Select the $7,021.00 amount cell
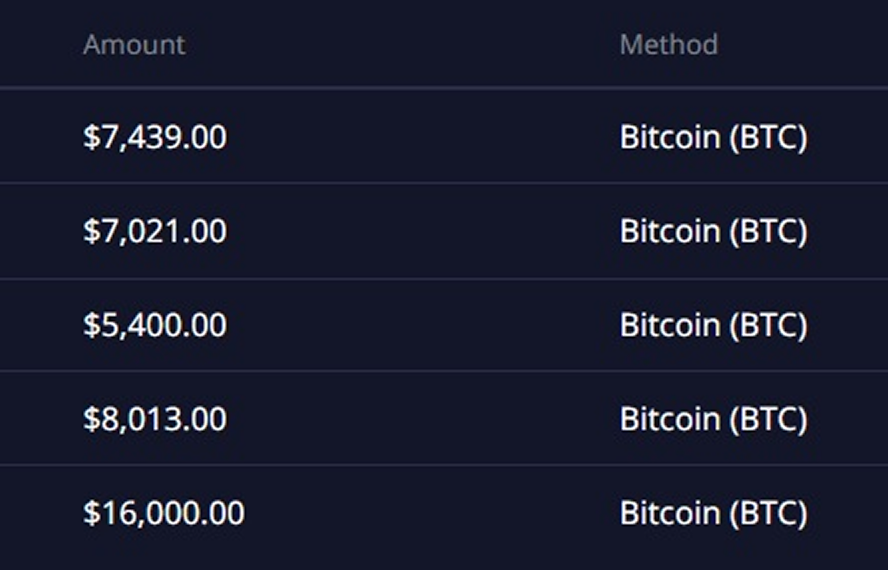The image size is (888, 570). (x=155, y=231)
...
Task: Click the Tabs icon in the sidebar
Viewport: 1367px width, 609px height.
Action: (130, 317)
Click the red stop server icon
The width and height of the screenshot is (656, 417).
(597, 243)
...
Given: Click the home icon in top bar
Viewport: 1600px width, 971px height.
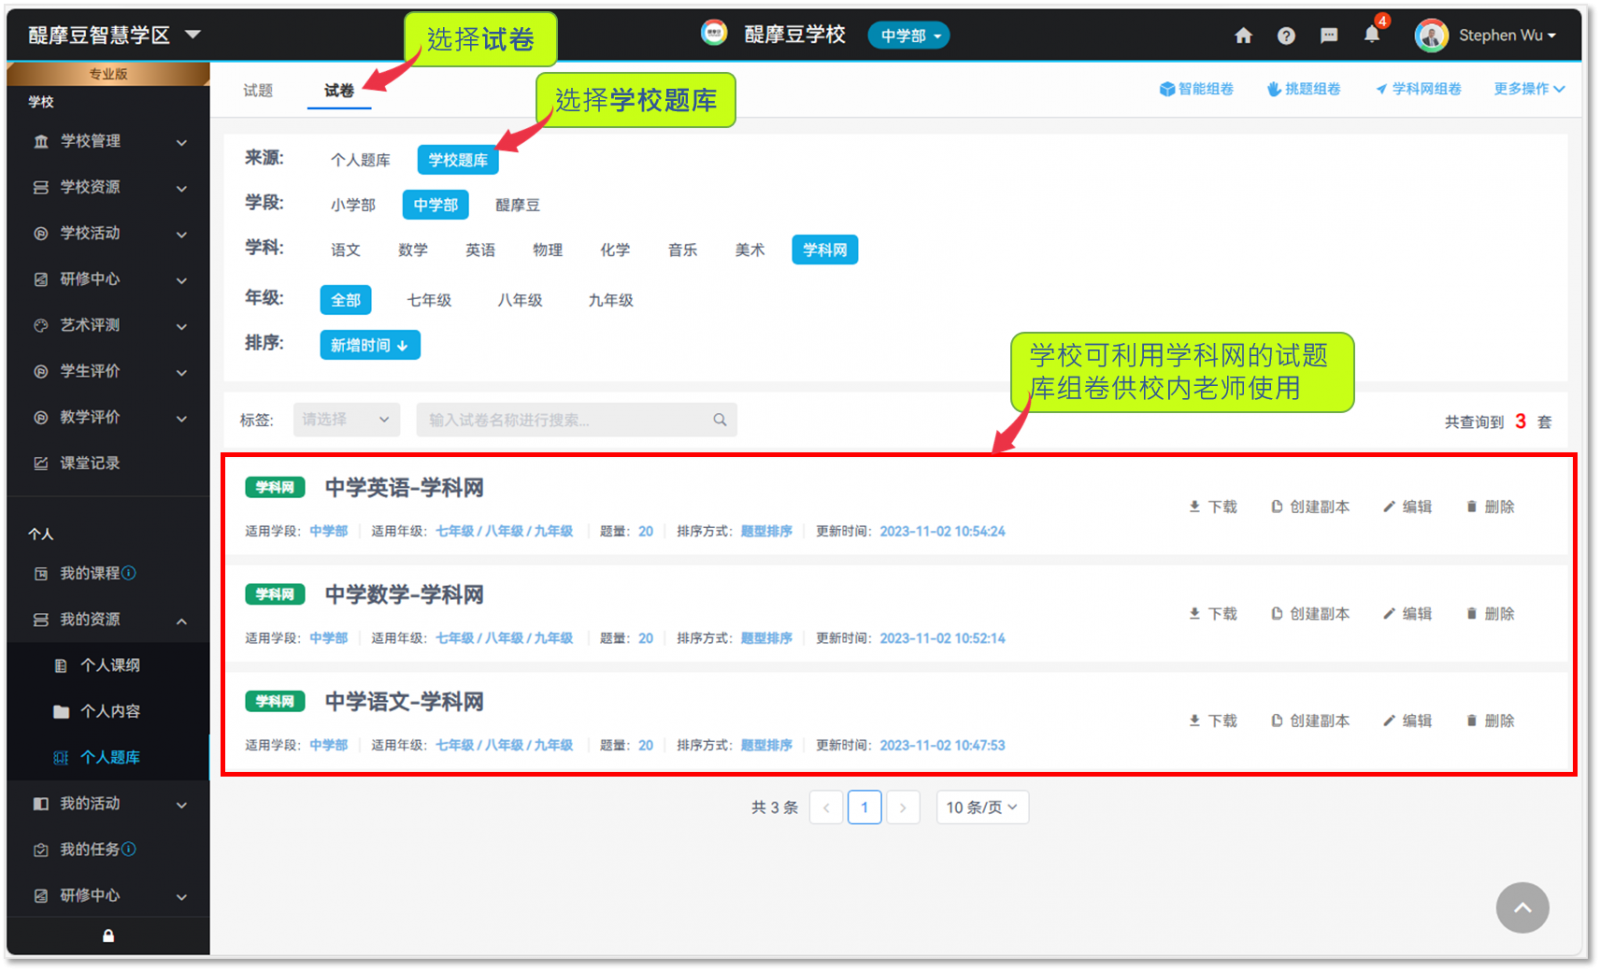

* [Prompt] Once you reach the line with "Given: Click the home icon in top bar" in the data above, copy it and every line after it exactly, up to and including the line with "Viewport: 1600px width, 971px height.".

* [Written solution]
Given: Click the home icon in top bar
Viewport: 1600px width, 971px height.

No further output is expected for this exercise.